■ 情報の活用:
A - 本文抜粋を読んで、次の問いに答えてください。
(i) 2018年半ば以来の高値圏にある会社はどこですか。
(ii) 総合化学は、これまで市場からどんな評価で下げられてきましたか。
(iii) 住友化学の社長の名前は何ですか。
B - 次の文が本文抜粋の内容に合っているかどうか、「はい」か「いいえ」で答えてください。決め手になる本文抜粋の言葉もそのまま引いてください。
(i) 総合化学は、コロナ禍の昨年前半には影響を受けなかった。
(ii) 事業再編の機運が高まっていることも、株価が上がる後押しになっている。
(iii) 化学は不況に弱い。
C - 本文抜粋の「化学企業の株価が大きく回復し」で始まり「が相対的に高まる傾向にある。」で終わる部分を、一字も変えずに書き写してください。

■ 本文抜粋:
***

化学企業の株価が大きく回復している。新型コロナウイルス感染拡大で業績が大きく落ち込む業種が少なくないなか、化学は相対的に落ち込みが小さいためだ。コロナ対策関連製品はもちろん、半導体向け材料など社会に欠かせないあらゆる材料を提供する多様性が背景にある。さらに事業再編機運が高まっている点も株価上昇を後押ししている。社会が大きく変わろうとするなか、化学産業は強みとする多様性を発揮し、社会が求める新たな技術や製品を生み出すため柔軟に事業を組み換え、再編を進める時を迎えている。

 ここにきて化学の株は、日経平均以上に値上がりしている銘柄が少なくない。三井化学が2018年半ば以来の高値圏にあるほか、住友化学、旭化成、積水化学工業など相次ぎコロナ前の水準に回復しつつある。

 総合化学は、多様な事業を展開していることが経営効率が悪いとみなされ、これまで市場から「コングロマリット・ディスカウント」と評価を下げられてきた。景気が良く、多くの業種の株価が高い時、こうした低い評価を受けることが多い。逆に景気が悪く、多くの業種が苦しむなかでも、化学は多様な産業へ材料を供給するため不況耐性が強く、市場からの評価が相対的に高まる傾向にある。

 実際、今回のコロナ禍でも、総合化学は昨年前半こそ影響を受けたものの後半に入ってからは回復し、影響を小さく押しとどめた格好にある。住友化学の岩田圭一社長は「ヘルスケアや電子材料など幅広い事業を展開する総合化学の多様性が、コロナ不況の抵抗力になっている」と話す。

***

■ 元データ:
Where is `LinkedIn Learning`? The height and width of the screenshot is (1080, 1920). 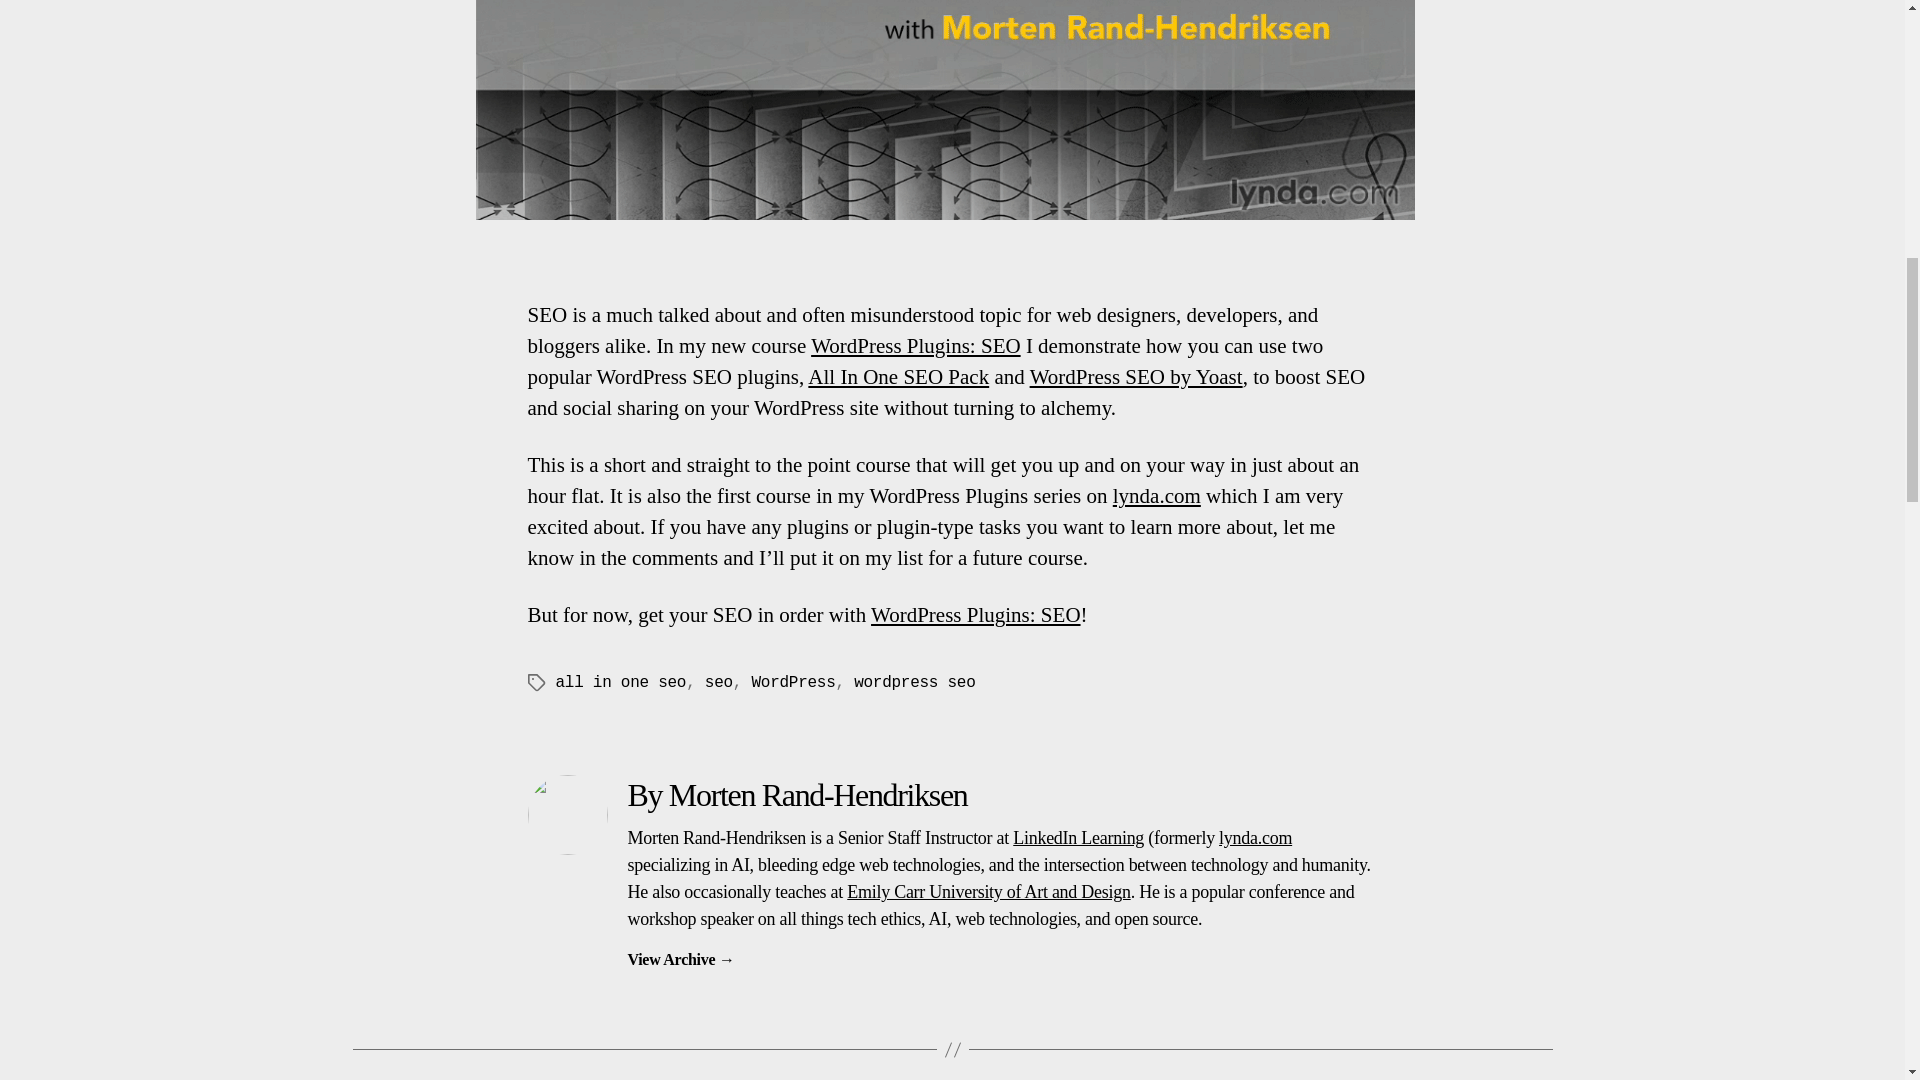
LinkedIn Learning is located at coordinates (1078, 838).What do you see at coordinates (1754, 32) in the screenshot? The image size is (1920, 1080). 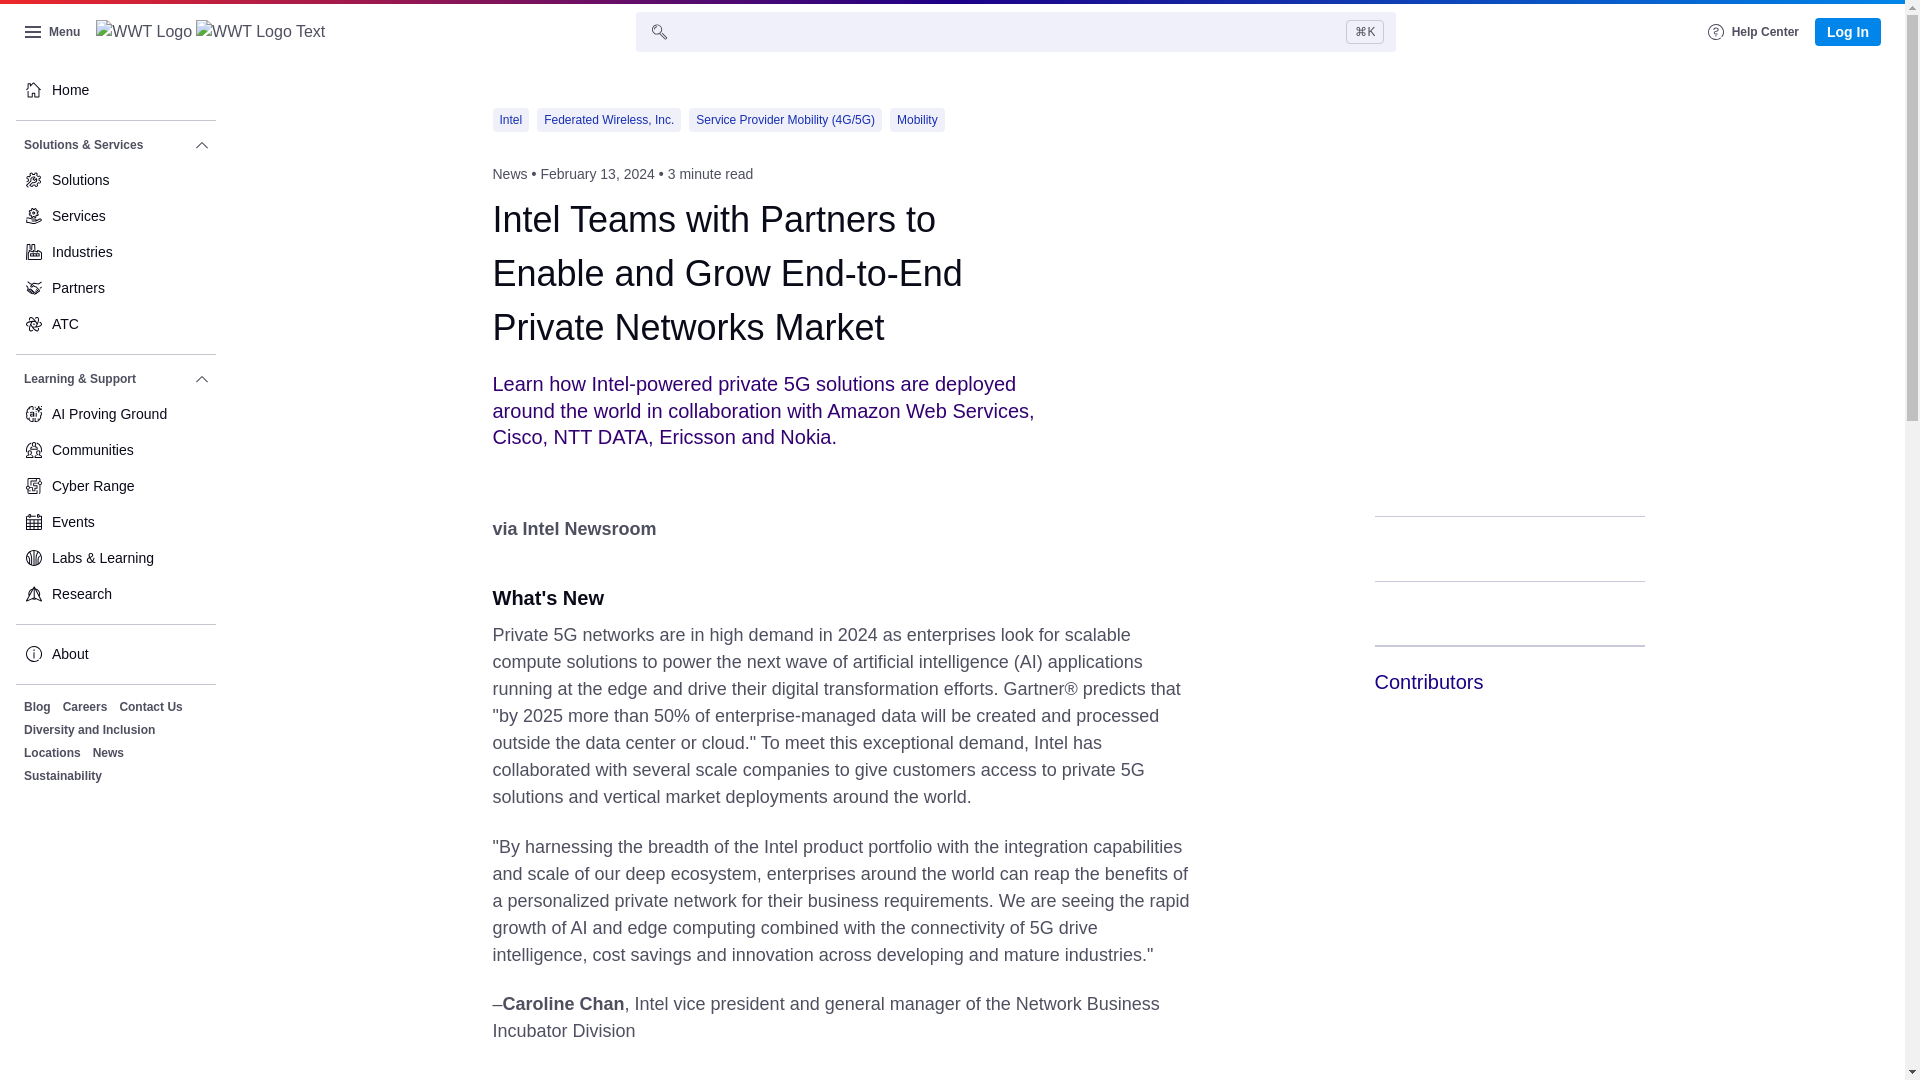 I see `Help Center` at bounding box center [1754, 32].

***

■ 解答:
A -
(i) 三井化学
(ii) 「コングロマリット・ディスカウント」
(iii) 岩田圭一

B -
(i) いいえ。「総合化学は昨年前半こそ影響を受けたものの後半に入ってからは回復し」
(ii) はい。「さらに事業再編機運が高まっている点も株価上昇を後押ししている。」
(iii) いいえ。「化学は多様な産業へ材料を供給するため不況耐性が強く」

C -
化学企業の株価が大きく回復している。新型コロナウイルス感染拡大で業績が大きく落ち込む業種が少なくないなか、化学は相対的に落ち込みが小さいためだ。コロナ対策関連製品はもちろん、半導体向け材料など社会に欠かせないあらゆる材料を提供する多様性が背景にある。さらに事業再編機運が高まっている点も株価上昇を後押ししている。社会が大きく変わろうとするなか、化学産業は強みとする多様性を発揮し、社会が求める新たな技術や製品を生み出すため柔軟に事業を組み換え、再編を進める時を迎えている。

 ここにきて化学の株は、日経平均以上に値上がりしている銘柄が少なくない。三井化学が2018年半ば以来の高値圏にあるほか、住友化学、旭化成、積水化学工業など相次ぎコロナ前の水準に回復しつつある。

 総合化学は、多様な事業を展開していることが経営効率が悪いとみなされ、これまで市場から「コングロマリット・ディスカウント」と評価を下げられてきた。景気が良く、多くの業種の株価が高い時、こうした低い評価を受けることが多い。逆に景気が悪く、多くの業種が苦しむなかでも、化学は多様な産業へ材料を供給するため不況耐性が強く、市場からの評価が相対的に高まる傾向にある。